EDITORIAL
Uma reação inexplicável
A inédita prisão de um senador da República, em pleno exercício do mandato, confirma que as instituições do Estado democrático de direito estão funcionando. Mas tem também o lado negativo. Revela o preocupante despreparo e o comportamento discutível da chefe do governo, de seus principais ministros e das lideranças do partido no poder. Afinal, Delcídio […]
A inédita prisão de um senador da República, em pleno exercício do mandato, confirma que as instituições do Estado democrático de direito estão funcionando. Mas tem também o lado negativo. Revela o preocupante despreparo e o comportamento discutível da chefe do governo, de seus principais ministros e das lideranças do partido no poder.
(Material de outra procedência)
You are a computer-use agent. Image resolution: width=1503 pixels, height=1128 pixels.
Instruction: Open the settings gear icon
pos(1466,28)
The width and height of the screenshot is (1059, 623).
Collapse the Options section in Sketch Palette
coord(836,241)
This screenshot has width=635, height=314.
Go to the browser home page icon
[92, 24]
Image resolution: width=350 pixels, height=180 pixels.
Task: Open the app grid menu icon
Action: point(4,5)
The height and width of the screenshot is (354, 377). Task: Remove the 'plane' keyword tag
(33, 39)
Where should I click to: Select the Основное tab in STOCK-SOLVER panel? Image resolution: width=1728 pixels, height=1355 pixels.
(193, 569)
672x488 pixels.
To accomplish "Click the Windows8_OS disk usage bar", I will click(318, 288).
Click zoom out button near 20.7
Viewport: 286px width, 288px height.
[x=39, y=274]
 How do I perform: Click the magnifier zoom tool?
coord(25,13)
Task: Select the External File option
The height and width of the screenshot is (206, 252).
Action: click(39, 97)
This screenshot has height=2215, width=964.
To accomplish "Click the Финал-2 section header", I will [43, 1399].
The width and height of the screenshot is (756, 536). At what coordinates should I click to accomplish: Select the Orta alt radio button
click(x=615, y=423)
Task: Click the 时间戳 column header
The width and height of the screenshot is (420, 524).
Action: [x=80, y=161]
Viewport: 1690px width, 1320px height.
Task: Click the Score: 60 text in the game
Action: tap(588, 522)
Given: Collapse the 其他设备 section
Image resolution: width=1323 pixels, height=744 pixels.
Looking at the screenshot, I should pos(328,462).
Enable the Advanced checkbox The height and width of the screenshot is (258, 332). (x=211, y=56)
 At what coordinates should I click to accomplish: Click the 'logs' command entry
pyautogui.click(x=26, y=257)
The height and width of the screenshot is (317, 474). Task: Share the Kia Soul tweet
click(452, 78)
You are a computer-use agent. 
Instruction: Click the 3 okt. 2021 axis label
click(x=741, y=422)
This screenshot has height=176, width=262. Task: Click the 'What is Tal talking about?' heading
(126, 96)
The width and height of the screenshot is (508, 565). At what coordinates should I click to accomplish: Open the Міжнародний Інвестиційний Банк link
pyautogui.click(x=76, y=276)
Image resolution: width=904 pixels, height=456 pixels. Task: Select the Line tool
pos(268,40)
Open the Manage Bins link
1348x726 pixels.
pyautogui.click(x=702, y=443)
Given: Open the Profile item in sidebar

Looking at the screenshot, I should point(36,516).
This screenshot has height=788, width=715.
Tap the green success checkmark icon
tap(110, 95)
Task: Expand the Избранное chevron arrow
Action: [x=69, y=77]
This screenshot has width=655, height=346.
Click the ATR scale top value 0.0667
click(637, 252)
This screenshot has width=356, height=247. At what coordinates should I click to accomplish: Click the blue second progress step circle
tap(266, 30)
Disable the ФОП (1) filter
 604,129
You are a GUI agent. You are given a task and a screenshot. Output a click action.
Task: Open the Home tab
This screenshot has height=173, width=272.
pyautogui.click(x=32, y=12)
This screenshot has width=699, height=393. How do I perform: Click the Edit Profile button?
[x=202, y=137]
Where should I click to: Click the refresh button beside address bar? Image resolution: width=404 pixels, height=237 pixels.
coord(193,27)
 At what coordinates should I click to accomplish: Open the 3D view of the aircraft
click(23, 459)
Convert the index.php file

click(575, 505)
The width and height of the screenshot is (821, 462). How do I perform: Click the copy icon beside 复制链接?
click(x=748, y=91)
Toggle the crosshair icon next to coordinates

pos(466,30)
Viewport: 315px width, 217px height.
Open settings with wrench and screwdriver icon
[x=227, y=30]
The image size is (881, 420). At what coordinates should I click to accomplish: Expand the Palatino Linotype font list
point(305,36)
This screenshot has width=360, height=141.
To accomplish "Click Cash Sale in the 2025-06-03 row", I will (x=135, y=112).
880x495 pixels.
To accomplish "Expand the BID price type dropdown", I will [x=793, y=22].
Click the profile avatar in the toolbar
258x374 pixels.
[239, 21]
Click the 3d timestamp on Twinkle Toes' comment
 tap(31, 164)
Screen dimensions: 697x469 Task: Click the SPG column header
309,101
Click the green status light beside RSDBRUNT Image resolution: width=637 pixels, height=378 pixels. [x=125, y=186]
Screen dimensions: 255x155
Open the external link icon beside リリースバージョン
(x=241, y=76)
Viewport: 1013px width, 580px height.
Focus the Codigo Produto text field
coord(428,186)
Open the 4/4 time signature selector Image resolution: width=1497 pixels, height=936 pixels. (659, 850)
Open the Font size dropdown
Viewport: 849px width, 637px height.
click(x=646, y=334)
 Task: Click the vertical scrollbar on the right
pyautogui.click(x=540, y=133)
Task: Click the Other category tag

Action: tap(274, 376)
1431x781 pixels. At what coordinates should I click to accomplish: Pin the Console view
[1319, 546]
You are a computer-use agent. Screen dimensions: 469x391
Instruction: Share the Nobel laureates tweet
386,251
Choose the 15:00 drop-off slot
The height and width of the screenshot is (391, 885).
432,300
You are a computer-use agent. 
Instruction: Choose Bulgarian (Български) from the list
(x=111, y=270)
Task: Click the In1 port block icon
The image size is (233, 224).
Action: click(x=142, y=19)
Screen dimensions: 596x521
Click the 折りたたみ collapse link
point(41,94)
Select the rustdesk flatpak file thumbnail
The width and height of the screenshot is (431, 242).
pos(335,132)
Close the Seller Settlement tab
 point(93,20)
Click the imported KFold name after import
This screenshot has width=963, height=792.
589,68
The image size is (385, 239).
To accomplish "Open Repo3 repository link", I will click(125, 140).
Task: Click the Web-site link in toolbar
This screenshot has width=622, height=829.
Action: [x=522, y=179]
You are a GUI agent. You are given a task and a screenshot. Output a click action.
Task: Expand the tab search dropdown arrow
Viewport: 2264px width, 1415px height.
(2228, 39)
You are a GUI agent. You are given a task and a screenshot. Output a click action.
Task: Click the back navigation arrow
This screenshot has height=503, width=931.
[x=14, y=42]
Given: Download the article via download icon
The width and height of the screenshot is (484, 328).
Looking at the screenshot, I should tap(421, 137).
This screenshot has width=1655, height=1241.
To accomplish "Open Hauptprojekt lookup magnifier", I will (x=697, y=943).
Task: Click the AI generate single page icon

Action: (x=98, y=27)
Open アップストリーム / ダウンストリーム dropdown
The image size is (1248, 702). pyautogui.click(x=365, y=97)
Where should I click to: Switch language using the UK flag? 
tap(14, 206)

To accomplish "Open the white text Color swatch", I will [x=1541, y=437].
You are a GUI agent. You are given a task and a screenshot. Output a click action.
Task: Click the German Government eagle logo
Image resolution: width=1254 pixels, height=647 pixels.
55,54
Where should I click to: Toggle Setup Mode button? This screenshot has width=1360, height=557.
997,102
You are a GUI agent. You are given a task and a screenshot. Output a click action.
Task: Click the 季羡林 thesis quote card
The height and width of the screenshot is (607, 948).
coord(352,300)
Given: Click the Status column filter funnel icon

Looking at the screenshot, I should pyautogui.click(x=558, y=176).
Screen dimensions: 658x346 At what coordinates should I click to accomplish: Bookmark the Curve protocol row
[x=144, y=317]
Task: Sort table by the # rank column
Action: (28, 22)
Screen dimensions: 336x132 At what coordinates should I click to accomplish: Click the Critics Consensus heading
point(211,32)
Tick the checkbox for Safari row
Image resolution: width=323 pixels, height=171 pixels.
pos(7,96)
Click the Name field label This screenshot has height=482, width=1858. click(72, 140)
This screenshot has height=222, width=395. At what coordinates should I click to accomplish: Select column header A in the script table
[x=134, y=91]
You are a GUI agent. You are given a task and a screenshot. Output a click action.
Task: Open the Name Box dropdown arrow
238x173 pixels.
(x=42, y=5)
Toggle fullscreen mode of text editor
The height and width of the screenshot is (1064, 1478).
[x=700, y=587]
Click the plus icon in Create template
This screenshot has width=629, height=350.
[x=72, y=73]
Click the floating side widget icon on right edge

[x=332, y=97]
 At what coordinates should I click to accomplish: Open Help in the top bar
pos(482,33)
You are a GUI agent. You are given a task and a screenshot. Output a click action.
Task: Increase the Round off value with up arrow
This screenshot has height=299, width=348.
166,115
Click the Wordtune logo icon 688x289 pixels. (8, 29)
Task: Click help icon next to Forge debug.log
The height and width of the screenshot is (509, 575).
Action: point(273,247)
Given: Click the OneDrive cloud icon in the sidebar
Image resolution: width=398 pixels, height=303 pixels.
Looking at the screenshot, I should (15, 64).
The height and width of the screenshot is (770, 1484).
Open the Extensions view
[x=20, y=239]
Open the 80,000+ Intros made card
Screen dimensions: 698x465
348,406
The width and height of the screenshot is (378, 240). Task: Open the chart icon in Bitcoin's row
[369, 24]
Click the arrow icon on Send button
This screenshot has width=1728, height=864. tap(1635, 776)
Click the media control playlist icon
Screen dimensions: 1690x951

Afinal, Delcídio do Amaral (PT-MS) não é um senador qualquer. A ele foi confiada a delicada e crucial tarefa de exercer o papel de principal negociador das políticas oficiais no Senado Federal, na condição de líder do governo naquela Casa. A depender de sua inegável vocação para costurar consensos, estavam projetos fundamentais para o ajuste fiscal e os encrencados orçamentos de 2015 e 2016.
Nem isso fez que a presidente Dilma Rousseff rompesse o sintomático silêncio em que se fechou, desde a manhã de quarta-feira, quando a Polícia Federal levou preso o senador, por ordem do ministro do Supremo Teori Zavascki, relator da Lava-Jato. Naquele dia, a presidente receberia a Seleção Feminina de Handebol no salão nobre do palácio, com a presença da imprensa. Ao saber da prisão, transferiu o evento para sala fechada, longe dos repórteres. Sobre o líder no Senado, nem uma palavra. Sobrou a pergunta: o que Dilma não queria responder à imprensa?
A estranha reação não foi isolada. Pelo contrário. Rapidamente, Rui Falcão, o presidente do Partido dos Trabalhadores, ao qual Delcídio é filiado, emitiu nota atirando o senador aos cães. Para a cúpula do PT, os atos do senador, revelados pelas investigações, nada tinham a ver com o partido, o que dispensa a agremiação de qualquer ação ou manifestação a seu favor. No partido, já se fala em expulsão. Nem parece o mesmo PT que transformou em heróis quase santificados José Dirceu, Del[ubio Soares e José Genoino, condenados no mensalão, e João Vaccari Neto, tesoureiro preso pela Operação Lava-Jato.
Não custou barato. Na noite da prisão, o partido acabaria expondo seus constrangimentos e sua falta de argumentos em histórica sessão do Senado, chamado a manter ou negar a prisão decretada pela Justiça. Acabou levando duas contundentes derrotas. Primeiro, por defender o voto secreto, negado pelo voto da maioria dos senadores. Depois, por querer libertar o preso, ideia largamente derrotada pelo plenário.
De onde viriam tão equivocadas orientações? Pode não ter sido do ex-presidente Lula, o principal líder do PT. Mas, provocado, o que ele teria comentado durante almoço na sede da CUT não recomenda o líder do governo no Senado. Lula, segundo participantes do evento, disse que o senador fez uma “coisa de imbecil”, uma grande “burrada”, em referência às acusações de que Delcídio estava atrapalhando as investigações da Lava-Jato.
Tentando desesperadamente evitar qualquer ligação com o senador preso e com os motivos que levaram mais uma de suas lideranças ao xadrez, a presidente e seu partido acabaram por provocar mais uma paralisia do governo e do Congresso. Na quinta-feira, o Congresso deveria ter votado projeto de alteração da meta fiscal de superavit de 1,1% do PIB no execício de 2015, passando-a para deficit de R$ 119,9 bilhões (com as pedaladas). Com isso, a presidente terá de publicar na segunda-feira decreto de contingenciamento de gastos que vai paralisar grande parte dos serviços do governo federal. É mais um sacrifício imposto a quem mais precisa desses serviços.